En este punto, que dio lugar a la definición de la relación de seguridad con Rusia, el enfoque interdependentista dejó todo afán idealista: Estados Unidos no sólo no reconocerá zonas de influencia rusas, sino que tampoco abandonará sus proyectos de despliegue de sistemas de misiles defensivos contra la amenaza iraní. Este último objetivo, sin embargo, estuvo condicionado por la sostenibilidad tecnológica y económica de ese sistema de armas (una confesión de que éste aún carece plenamente de la misma o una puerta de salida) al tiempo que aseguró que al respecto se dialogaría con Rusia. Por lo demás, no se hizo referencia alguna a la expansión de la OTAN (y menos a la de los Estados pertenecientes a la negada zona de influencia rusa). Ello indica que estamos frente a una nueva versión, aunque aún no precisada, de equilibrio del poder.


Este viraje realista en relación a la posición de la administración Bush fue bien recibido por el representante ruso quien, si bien ambientó su intervención en su preferencia multilateral, la focalizó en la necesidad de renovar los regímenes de control de armamentos balísticos y nucleares. Un interés coincidente ruso-norteamericano parece haberse consolidado en Munich (aunque sólo ése, pues Rusia ha pasado a la etapa de denegar bases a Estados Unidos en territorios de la ex -URSS).


Con anticipación a ese escenario de seguridad tradicional y a la prioridad sobre Afganistán, Pakistán Irak y del Medio Oriente (donde habrá mayor participación árabe), el Vicepresidente Biden señaló con mayor especificidad los desafíos que plantean los problemas de los países en desarrollo.


Aunque la condicionalidad de los programas del Presidente Bush no fue mencionada, la especificación del caso no es del todo novedosa tampoco. Así, Estados Unidos se propone contribuir a reducir la pobreza a la mitad hacia el 2015, mejorar considerablemente la cobertura de educación en los países en desarrollo, cancelar la deuda de los países más pobres, atender la emergencia alimentaria y promover la democracia a través de la sociedad civil.


Si, salvo por este último elemento tradicional, las propuestas se pueden contextualizar bien en los Objetivos del Milenio, la dimensión estratégica de los países pobres debiera tener en la ONU el foro adecuado para su trato.
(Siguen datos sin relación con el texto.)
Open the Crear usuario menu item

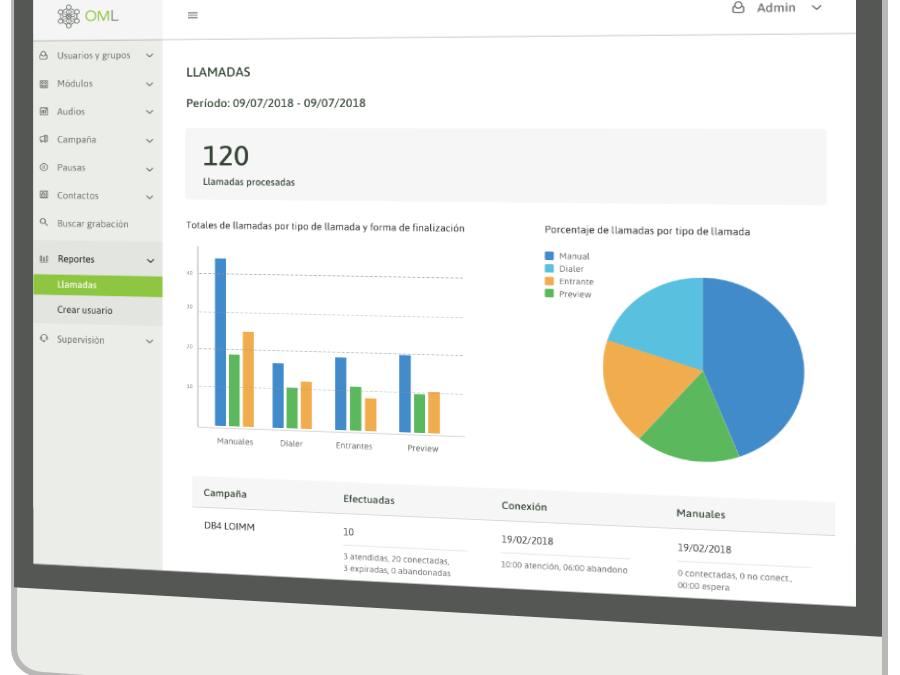85,311
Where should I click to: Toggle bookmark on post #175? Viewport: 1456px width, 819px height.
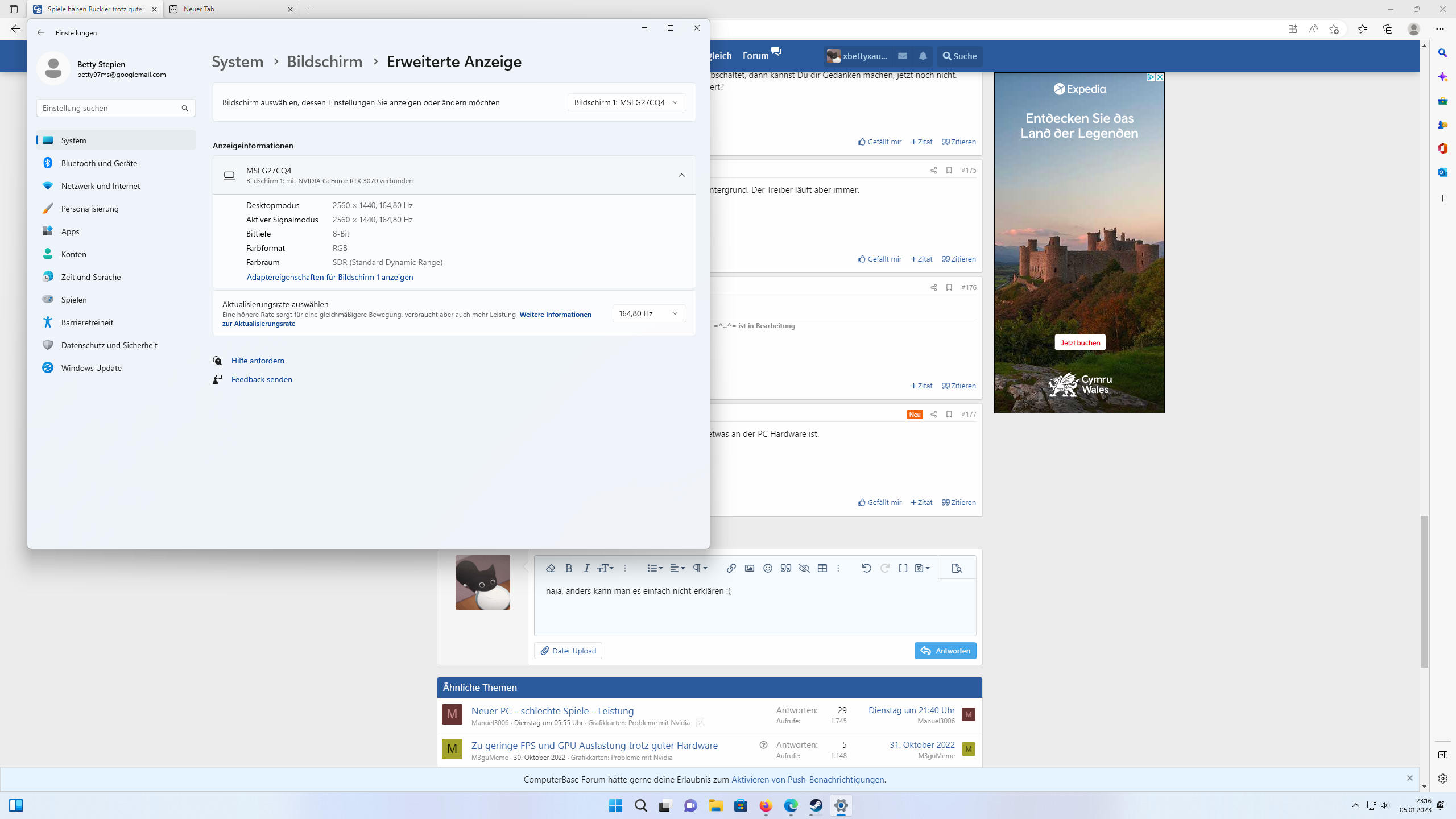[x=949, y=170]
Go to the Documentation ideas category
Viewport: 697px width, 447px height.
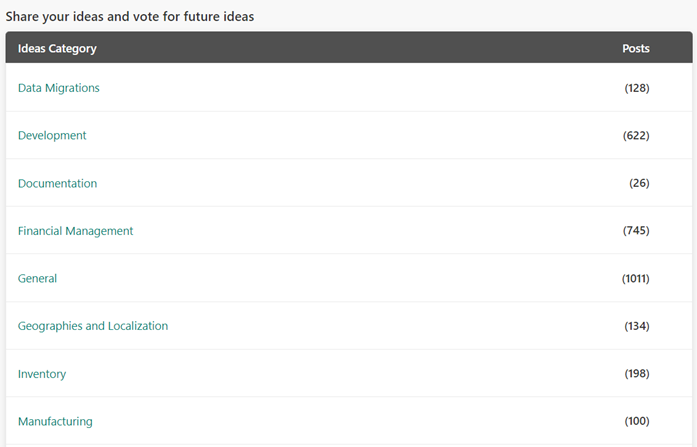tap(58, 184)
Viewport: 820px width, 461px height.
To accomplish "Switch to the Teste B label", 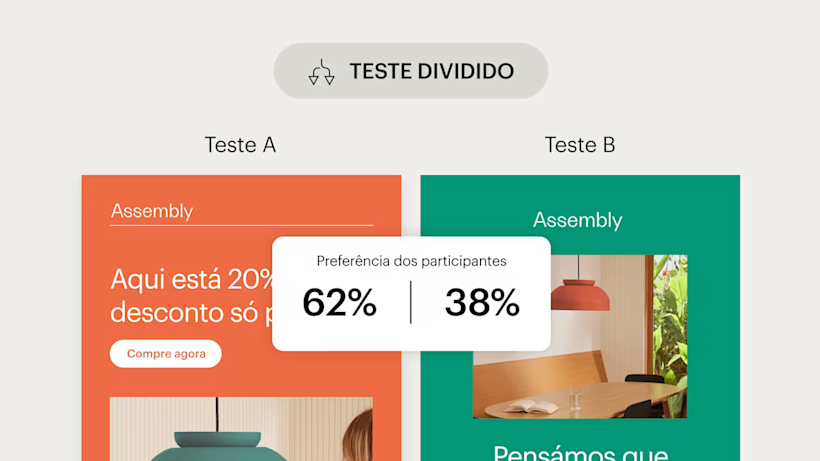I will coord(580,145).
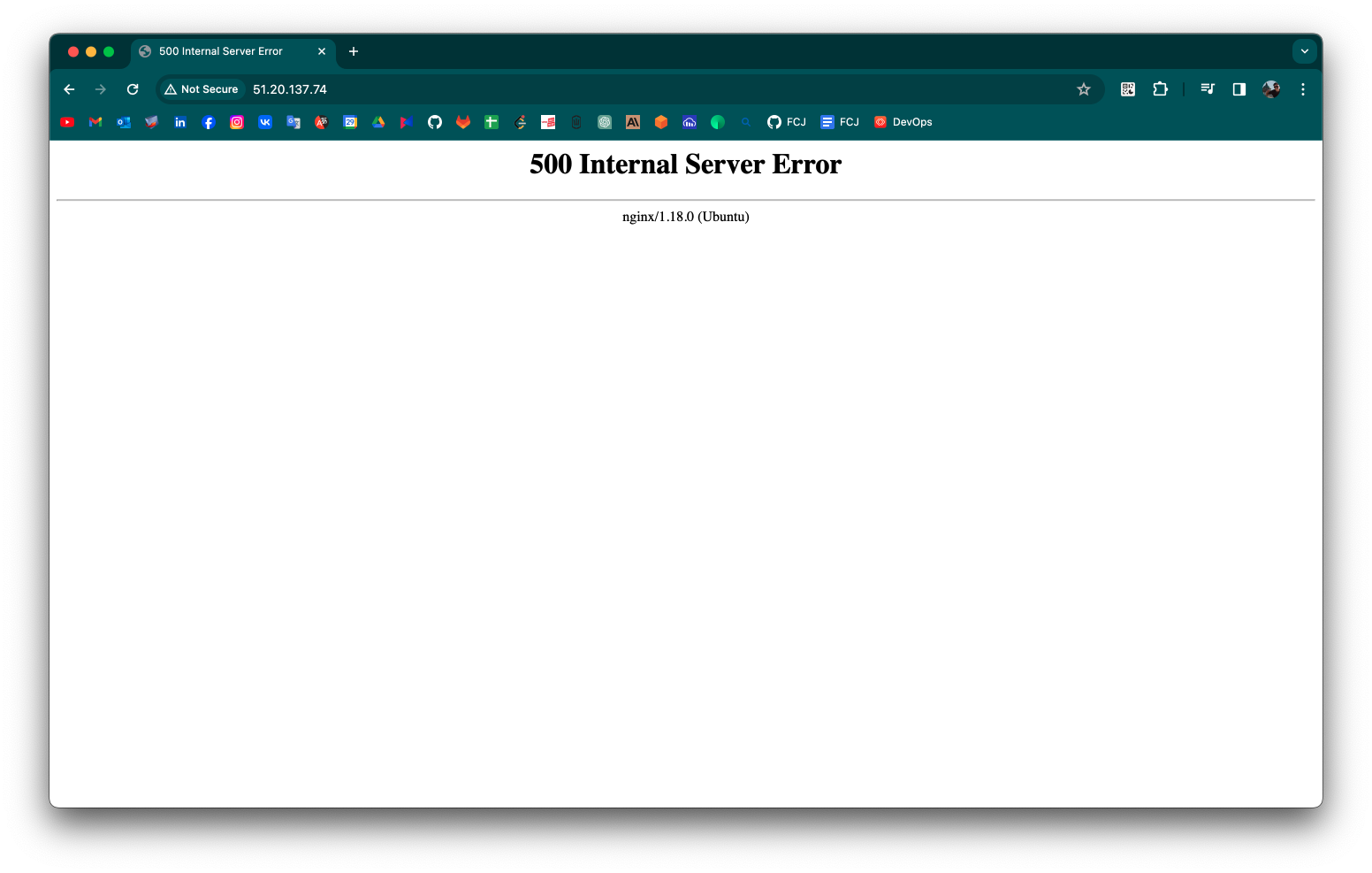Show QR code for this page
The image size is (1372, 873).
pos(1127,89)
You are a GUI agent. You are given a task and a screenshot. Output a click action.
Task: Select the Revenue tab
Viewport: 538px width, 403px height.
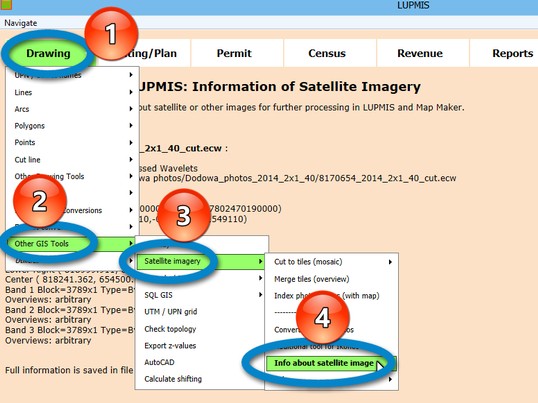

Aunque el escenario estratégico esté cambiando, es fundamental para Occidente que Estados Unidos haya renovado su indispensable vinculación transatlántica y que el primer gran mensaje de política exterior fuera del territorio de la primera potencia se haya producido en el corazón de Europa. Ninguna crisis económica o alteración estratégica disminuirá la primacía de Occidente como escenario y fundamento de la política exterior norteamericana. La cuestión es ahora, dónde queda los aliados norteamericanos de Asia y América Latina.